Deprived of the aid of electronics, my brain tried to consolidate all the things I observed inside the palace: architecture, chandeliers, paintings (both ceiling frescoes and royal portraits), tapestries, rugs, and a few nick knacks such as crown, scepter in the throne room and violins and violoncello by Stradivarius in another room. That's right, inside the palace is a picture of grandeur and opulence but expressed in a consistent monotony of those things - architecture, lighting, art, textile (tapestry and rugs) and some very precious little things. That's it. When you get to the last rooms being shown, the rooms increasingly become predictable.

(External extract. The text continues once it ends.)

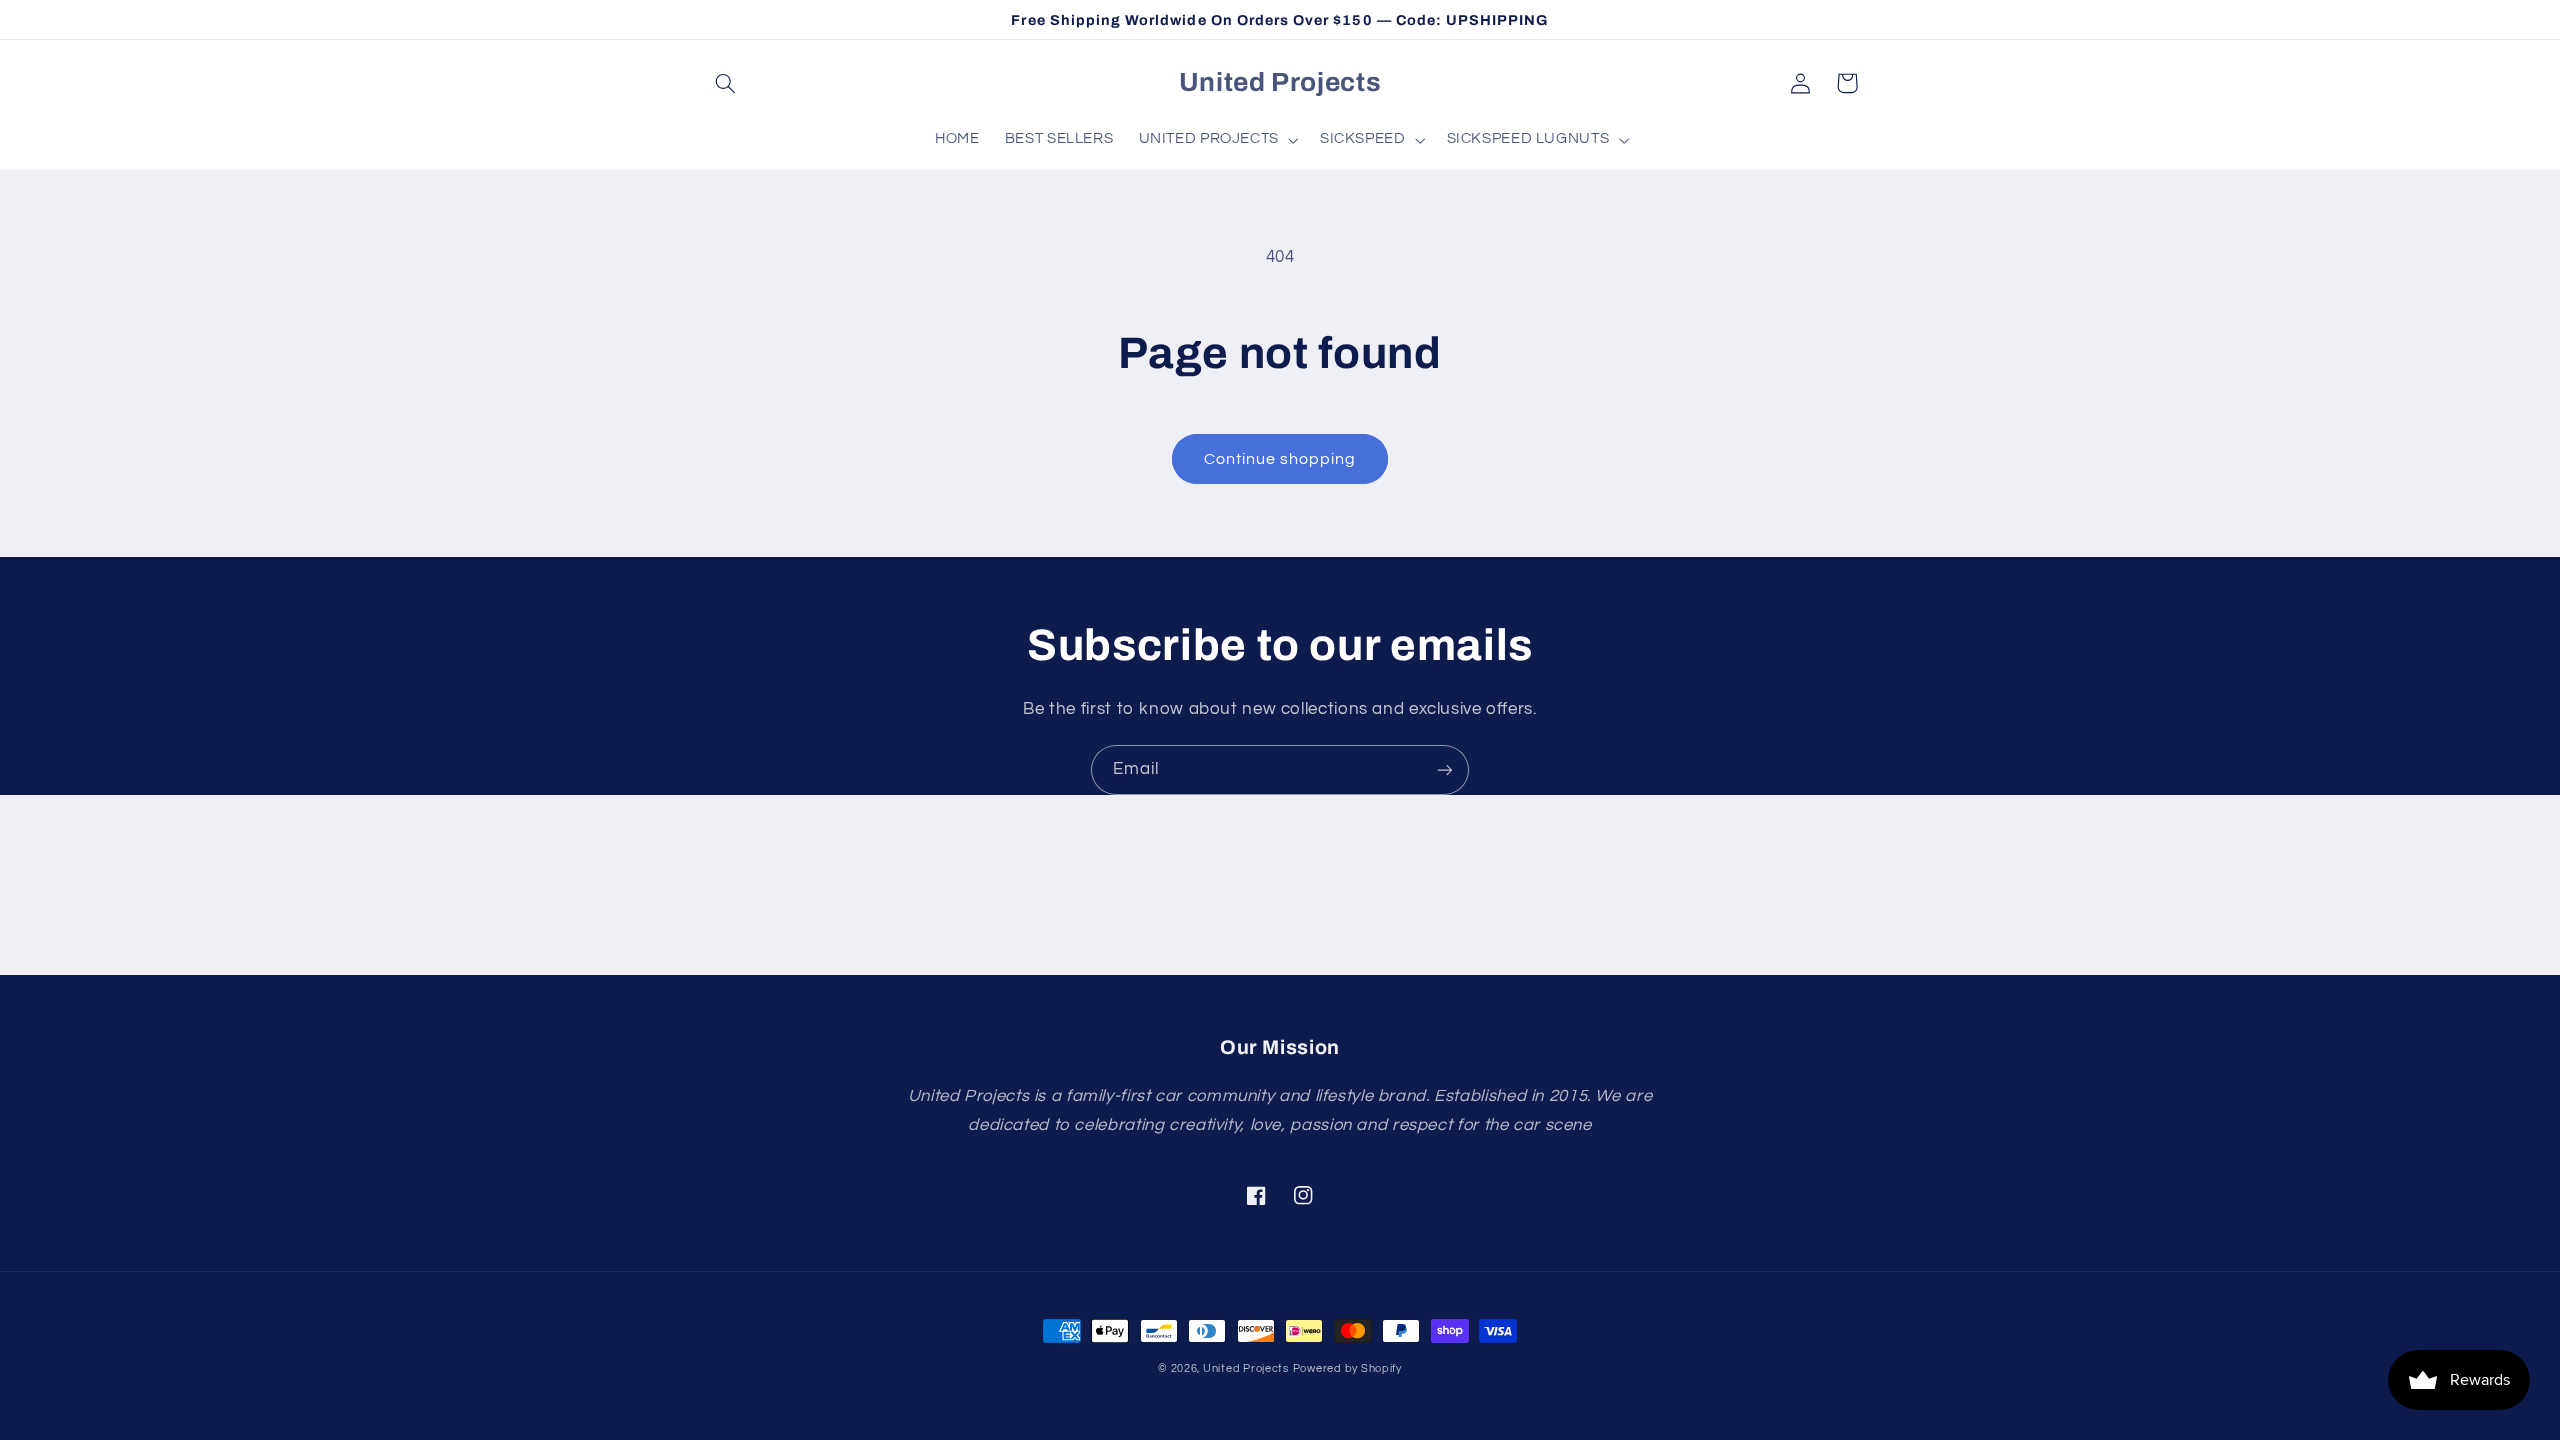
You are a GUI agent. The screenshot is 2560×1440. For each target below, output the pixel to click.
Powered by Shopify (1347, 1368)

The palace is of baroque style - which I find very ornate with lots of arches. Every room is furnished with very very grand chandeliers, there was no exception. Ceilings are not boring. They are painted in such a way that you want to take notice of them including the moldings around them. On the contrary, the walls are hardly noticeable because they are covered with portraits. I thought that the ones I saw at the Museo del Prado were amazing but I found out that they are only sketches of the artists while practicing for their final works which are displayed inside the palace. Where there are no paintings, there were tapestries that came with a story. Most of the tapestries depict pictures of the members of the royal families and their special events but there was one exception. Inside what they call the Meeting Room are tapestries that showed everyday life of the common people. My kids and I thought that it is the facade that the ruler wanted to show other rulers whom he would be meeting - a concern for the masses. But we soon found out that the tapestries were a collection of the pictures that showed the "Power of Spain". So we were wrong. They were in fact meant to show off the Spanish imperial power. On the floor are custom-made rugs that were meant to fit the size and shape of the rooms. In most cases, though, the rugs are rolled away from the traffic area. I assume that they unroll them only for the special people.
|Brahms and Tim discuss about the asymmetry of the staircase...maybe.|
As a family we have visited other palaces in the past such as Windsor Castle in England, Edinburgh Castle ans Scone Palace in Scotland, Prince John Castle in Ireland, Cardiff Castle in Wales and even the Tower of London which, apart from being a prison, was also a Royal residence, etc. These royal residences are big and opulent but like the residences of the commoners, they also are the places where joyful celebrations and tragedies happen. People who live in them share the same longings for prosperity, honor, power and health as those who live in smaller houses. They eat the same things only differing in presentation, preparation and quantity. They collect things - only more expensive ones. They have more of everything including headaches, intrigues, and problems. Visiting these museum residences are good for helping me understand the way wealthy people live in the past.